My stock analysis suggests that the growth in Tesla is strong, with sales up 83% in the first quarter. While the small quantity makes me shake my head, the company is estimated to turn a small profit in 2013 and earn $1.04 per diluted share in 2014, according to Thomson Financial.
Tesla is estimated by Thomson Financial to see its revenues grow 366.5% this year and 31.7% in 2014. Again not bad numbers, but they’re not supportive of the share price and valuation, as my stock analysis indicates.
Consumer Reports does love the Tesla “Model S” sedan that was assigned a score of 99 out of 100.
Now, if you base the share price of Tesla purely on valuation, it’s clearly out of whack versus both GM and Ford Motor Company (NYSE:F), as you can see in the table below.
But Tesla is trading based not on valuation but on potential. Yet even based on potential, the company is way overpriced, based on my stock analysis, which makes the stock tempting.

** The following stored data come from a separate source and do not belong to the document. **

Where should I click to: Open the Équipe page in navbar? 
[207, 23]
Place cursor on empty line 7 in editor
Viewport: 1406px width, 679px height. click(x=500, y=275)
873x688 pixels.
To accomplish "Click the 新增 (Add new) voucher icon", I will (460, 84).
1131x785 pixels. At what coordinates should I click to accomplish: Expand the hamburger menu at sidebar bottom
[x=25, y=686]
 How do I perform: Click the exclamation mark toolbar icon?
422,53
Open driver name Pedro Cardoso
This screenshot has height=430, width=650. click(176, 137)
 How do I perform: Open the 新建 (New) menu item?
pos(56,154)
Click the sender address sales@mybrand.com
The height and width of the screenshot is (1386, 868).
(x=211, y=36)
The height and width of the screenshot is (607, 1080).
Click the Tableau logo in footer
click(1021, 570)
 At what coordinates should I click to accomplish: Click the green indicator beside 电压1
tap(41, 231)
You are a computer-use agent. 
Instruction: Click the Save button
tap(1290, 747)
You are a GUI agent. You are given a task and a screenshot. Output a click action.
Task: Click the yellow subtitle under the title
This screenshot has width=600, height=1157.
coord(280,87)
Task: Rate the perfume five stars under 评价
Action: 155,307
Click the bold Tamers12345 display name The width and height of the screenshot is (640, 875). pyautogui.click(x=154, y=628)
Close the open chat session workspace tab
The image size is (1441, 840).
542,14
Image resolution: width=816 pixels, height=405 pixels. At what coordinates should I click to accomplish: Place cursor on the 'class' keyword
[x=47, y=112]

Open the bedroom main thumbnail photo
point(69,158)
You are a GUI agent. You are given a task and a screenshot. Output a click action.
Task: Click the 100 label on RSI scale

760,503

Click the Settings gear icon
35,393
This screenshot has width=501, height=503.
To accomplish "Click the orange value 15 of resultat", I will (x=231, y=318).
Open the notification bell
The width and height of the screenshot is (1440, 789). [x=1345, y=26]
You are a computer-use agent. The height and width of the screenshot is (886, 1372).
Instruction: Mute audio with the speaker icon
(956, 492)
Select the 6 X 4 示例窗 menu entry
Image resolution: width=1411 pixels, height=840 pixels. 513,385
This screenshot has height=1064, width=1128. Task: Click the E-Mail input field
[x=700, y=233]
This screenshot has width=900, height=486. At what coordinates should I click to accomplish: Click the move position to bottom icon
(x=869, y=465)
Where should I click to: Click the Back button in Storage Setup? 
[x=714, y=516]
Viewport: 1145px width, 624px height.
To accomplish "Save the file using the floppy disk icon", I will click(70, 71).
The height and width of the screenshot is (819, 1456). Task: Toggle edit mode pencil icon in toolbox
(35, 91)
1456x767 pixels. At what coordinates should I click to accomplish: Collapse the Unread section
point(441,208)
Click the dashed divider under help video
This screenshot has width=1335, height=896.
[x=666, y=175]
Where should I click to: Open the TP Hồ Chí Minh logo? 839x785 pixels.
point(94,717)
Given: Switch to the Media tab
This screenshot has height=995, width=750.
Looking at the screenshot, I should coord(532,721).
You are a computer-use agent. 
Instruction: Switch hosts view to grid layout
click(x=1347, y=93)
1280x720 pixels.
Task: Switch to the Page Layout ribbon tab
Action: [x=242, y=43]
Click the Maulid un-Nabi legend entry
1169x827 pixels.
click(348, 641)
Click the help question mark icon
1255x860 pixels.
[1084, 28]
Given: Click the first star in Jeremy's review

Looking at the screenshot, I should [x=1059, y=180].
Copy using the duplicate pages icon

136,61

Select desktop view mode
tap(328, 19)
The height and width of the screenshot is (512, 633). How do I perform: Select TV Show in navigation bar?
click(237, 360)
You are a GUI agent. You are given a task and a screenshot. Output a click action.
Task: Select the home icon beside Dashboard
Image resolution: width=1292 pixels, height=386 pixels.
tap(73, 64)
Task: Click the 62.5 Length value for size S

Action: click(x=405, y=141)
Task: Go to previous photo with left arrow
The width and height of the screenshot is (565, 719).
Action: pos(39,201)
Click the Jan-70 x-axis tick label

Of course, the current short sellers have paid dearly, but the stock was at a much lower price. At nearly $100.00, it may be time to get in on some of the action, but on the short side.
The chart may indicate upward movement in the stock, but my stock analysis indicates it’s more likely to move downward in the near term.
This article is brought to you courtesy of George Leong from Investment Contrarians.
Related ETF: First Trust NASDAQ Global Auto Index (NASDAQ:CARZ)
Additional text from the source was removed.